The 1997 San Francisco 49ers season was the franchise's 48th season in the National Football League (NFL) and their 52nd overall. The team appeared in the NFC Championship Game for the fifth time in the 1990s. This season marked the 49ers' last appearance in the NFC title game until the 2011 season as well as the last time that they clinched the number 1 seed with home-field advantage throughout the playoffs until the 2019 season. The team's playoff run was ended by the Green Bay Packers for the third straight season.

== Offseason ==

=== NFL draft ===

1997 San Francisco 49ers draft
| Round | Pick | Player | Position | College | Notes |
| 1 | 26 | Jim Druckenmiller | Quarterback | Virginia Tech |  |
| 2 | 55 | Marc Edwards | Fullback | Notre Dame |  |
| 3 | 77 | Greg Clark | Tight end | Stanford |  |
Made roster * Made at least one Pro Bowl during career

=== Undrafted free agents ===

1997 Undrafted free agents of note
| Player | Position | College |
|---|---|---|
| Ryan Longwell | Kicker | California |
| Brandon Noble | Defensive tackle | Penn State |

==Preseason==

| Week | Date | Opponent | Result | Record | Venue |
|---|---|---|---|---|---|
| 1 | August 2 | at San Diego Chargers | L 13–20 | 0–1 | Qualcomm Stadium |
| 2 | August 9 | Seattle Seahawks | W 21–17 | 1–1 | 3Com Park |
| 3 | August 18 | Jacksonville Jaguars | L 20–28 | 1–2 | 3Com Park |
| 4 | August 23 | at Denver Broncos | L 17–31 | 1–3 | Mile High Stadium |

== Regular season ==
Opening the 1997 season with new coach Steve Mariucci and halfback Garrison Hearst, the 49ers seemed to have shored up their one major weakness from the season before. Also, additions Kevin Gogan to the offensive line and Rod Woodson to the defense were clear improvements over the previous season's roster.

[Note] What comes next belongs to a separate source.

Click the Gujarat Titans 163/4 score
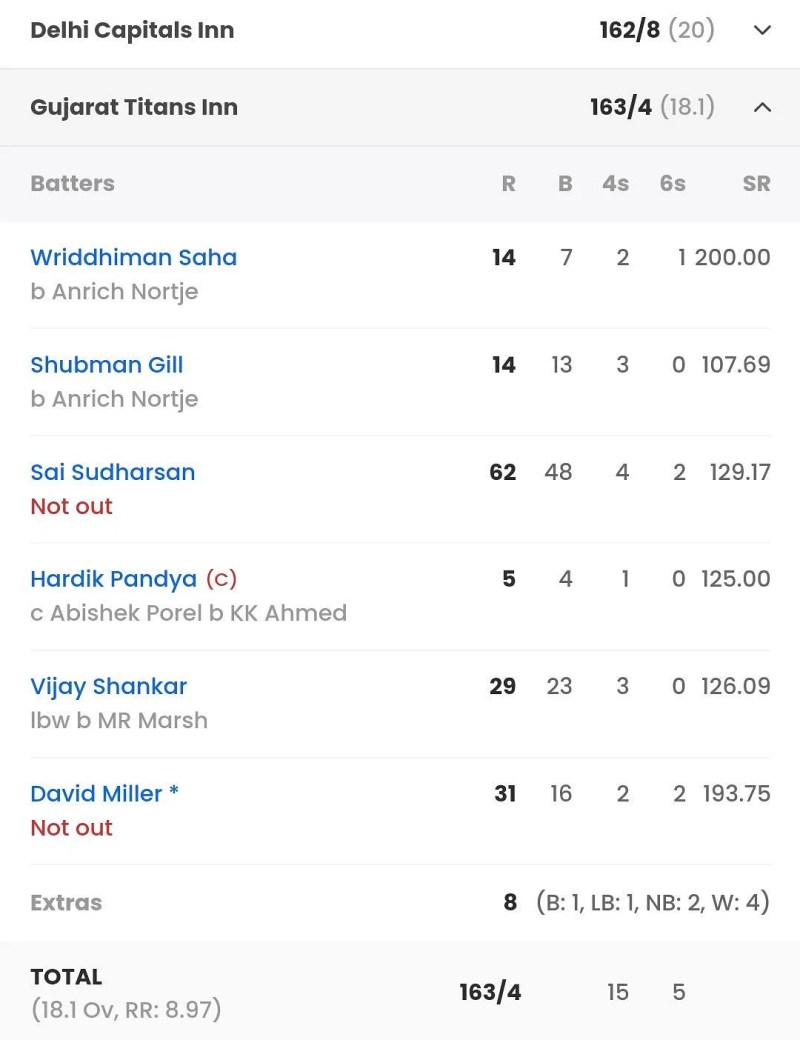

However, in the first game of the season at Tampa Bay, both quarterback Steve Young and receiver Jerry Rice went down with injuries. Rice appeared to be out for the season with a serious knee injury, and Young, with yet another concussion, discussed retirement.

Young eventually came back, as did Rice for quarters in the second-to-last game of the season (before getting another unrelated injury to his knee), and the team, with the league's number-one defense leading the way, pulled together and finished strongly at 13–3.

=== Schedule ===

| Week | Date | Opponent | Result | Record | Venue | Attendance |
| 1 | August 31 | at Tampa Bay Buccaneers | L 6–13 | 0–1 | Houlihan's Stadium | 62,554 |
| 2 | September 7 | at St. Louis Rams | W 15–12 | 1–1 | Trans World Dome | 64,630 |
| 3 | September 14 | New Orleans Saints | W 33–7 | 2–1 | 3Com Park | 61,838 |
| 4 | September 21 | Atlanta Falcons | W 34–7 | 3–1 | 3Com Park | 60,404 |
| 5 | September 29 | at Carolina Panthers | W 34–21 | 4–1 | Ericcson Stadium | 70,972 |
| 6 | Bye |  |  |  |  |  |
| 7 | October 12 | St. Louis Rams | W 30–10 | 5–1 | 3Com Park | 63,825 |
| 8 | October 19 | at Atlanta Falcons | W 35–28 | 6–1 | Georgia Dome | 53,378 |
| 9 | October 26 | at New Orleans Saints | W 23–0 | 7–1 | Louisiana Superdome | 60,443 |
| 10 | November 2 | Dallas Cowboys | W 17–10 | 8–1 | 3Com Park | 68,657 |
| 11 | November 10 | at Philadelphia Eagles | W 24–12 | 9–1 | Veterans Stadium | 67,133 |
| 12 | November 16 | Carolina Panthers | W 27–19 | 10–1 | 3Com Park | 61,500 |
| 13 | November 23 | San Diego Chargers | W 17–10 | 11–1 | 3Com Park | 61,195 |
| 14 | November 30 | at Kansas City Chiefs | L 9–44 | 11–2 | Arrowhead Stadium | 77,535 |
| 15 | December 7 | Minnesota Vikings | W 28–17 | 12–2 | 3Com Park | 55,761 |
| 16 | December 15 | Denver Broncos | W 34–17 | 13–2 | 3Com Park | 68,461 |
| 17 | December 21 | at Seattle Seahawks | L 9–38 | 13–3 | Kingdome | 66,253 |
Note: Intra-division opponents are in bold text.

=== Game summaries ===

====Week 1: at Tampa Bay Buccaneers====
Steve Mariucci's debut game as 49ers head coach did not go well as Steve Young was sacked by Warren Sapp on San Francisco's first drive and was benched due to injury for Jeff Brohm until the fourth quarter. Brohm made no difference in the 13–6 Bucs win. Jerry Rice’s season all but ended in injury after four catches for 38 yards.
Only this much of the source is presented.